_What is needed:_
From the line holding "950x800 pixels. Task: Follow the ごあいさつ link" through the line holding "This screenshot has width=1000, height=576." below, write out every line exactly; include both of those lines and drop the pictures.

[Collected data entries]
——————
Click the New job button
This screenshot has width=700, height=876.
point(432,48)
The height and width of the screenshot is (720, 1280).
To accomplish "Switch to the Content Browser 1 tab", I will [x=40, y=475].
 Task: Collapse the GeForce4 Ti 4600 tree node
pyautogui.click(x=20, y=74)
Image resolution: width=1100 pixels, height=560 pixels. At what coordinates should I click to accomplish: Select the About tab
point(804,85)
——————
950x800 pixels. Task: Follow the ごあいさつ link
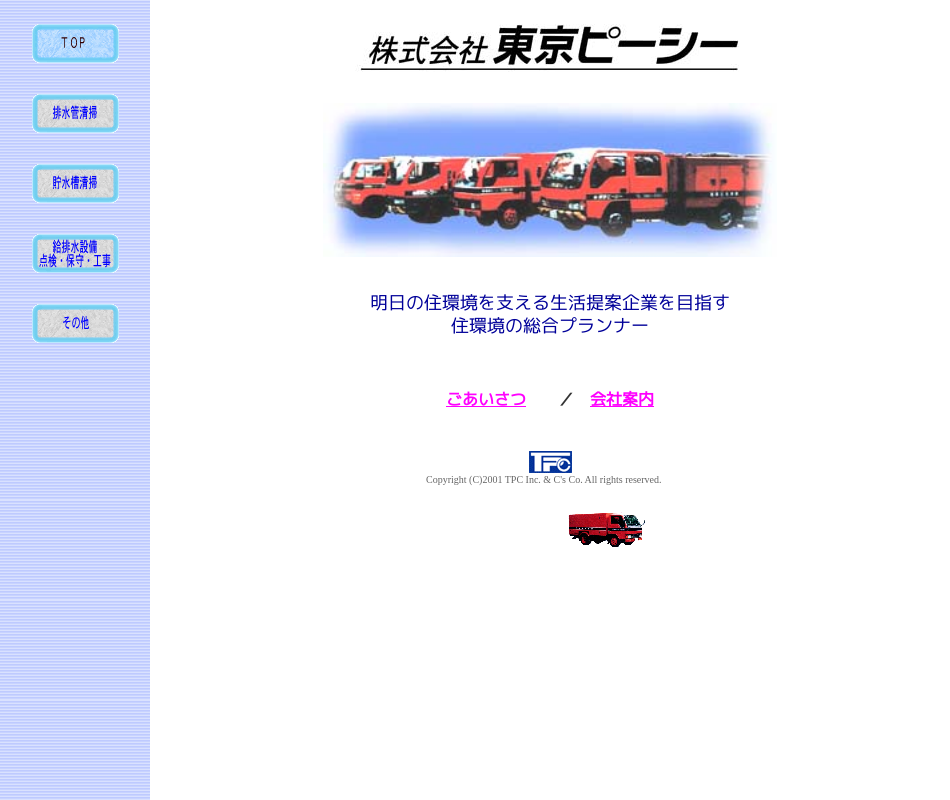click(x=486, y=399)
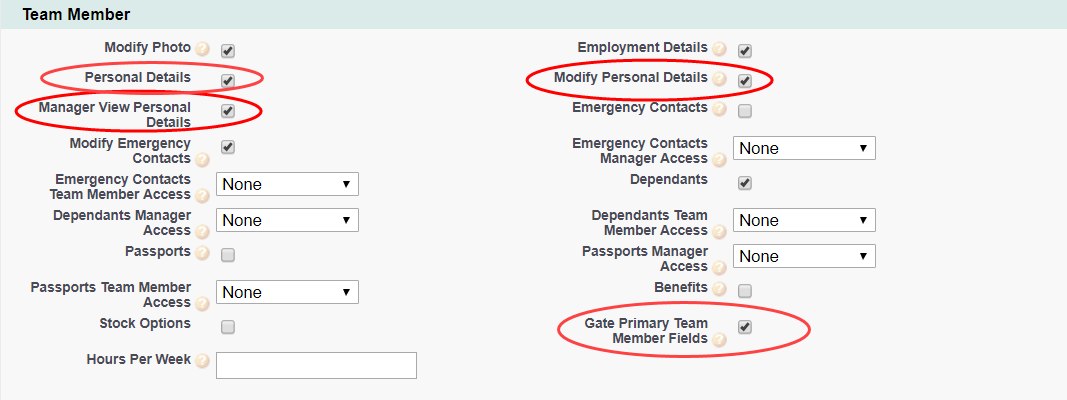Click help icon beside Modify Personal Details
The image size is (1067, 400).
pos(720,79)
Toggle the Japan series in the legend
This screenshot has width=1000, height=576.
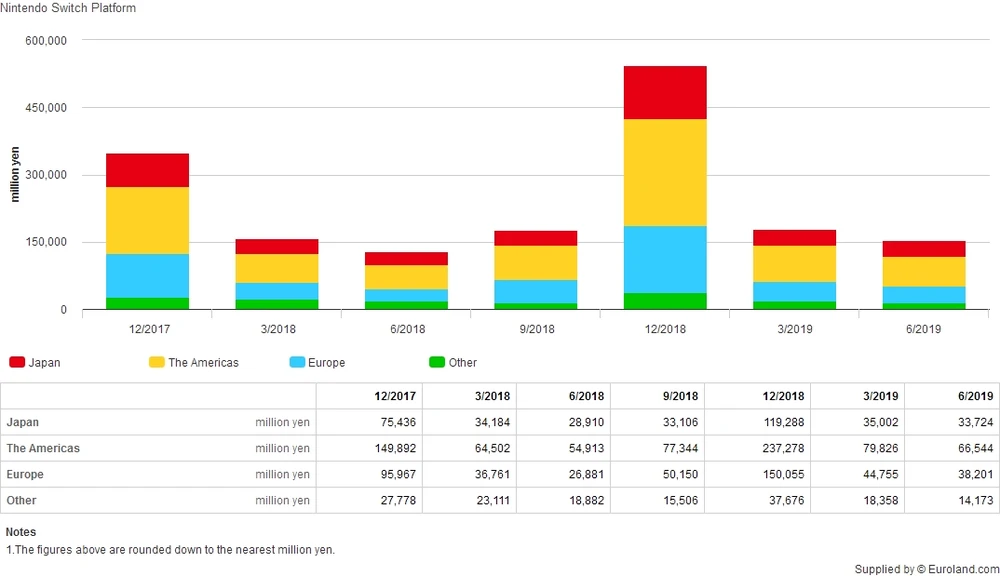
——————
_Solution below:_
950x800 pixels. Task: Follow the ごあいさつ link
click(x=486, y=399)
Click help icon beside Modify Personal Details
The image size is (1067, 400).
pos(720,79)
Toggle the Japan series in the legend
This screenshot has width=1000, height=576.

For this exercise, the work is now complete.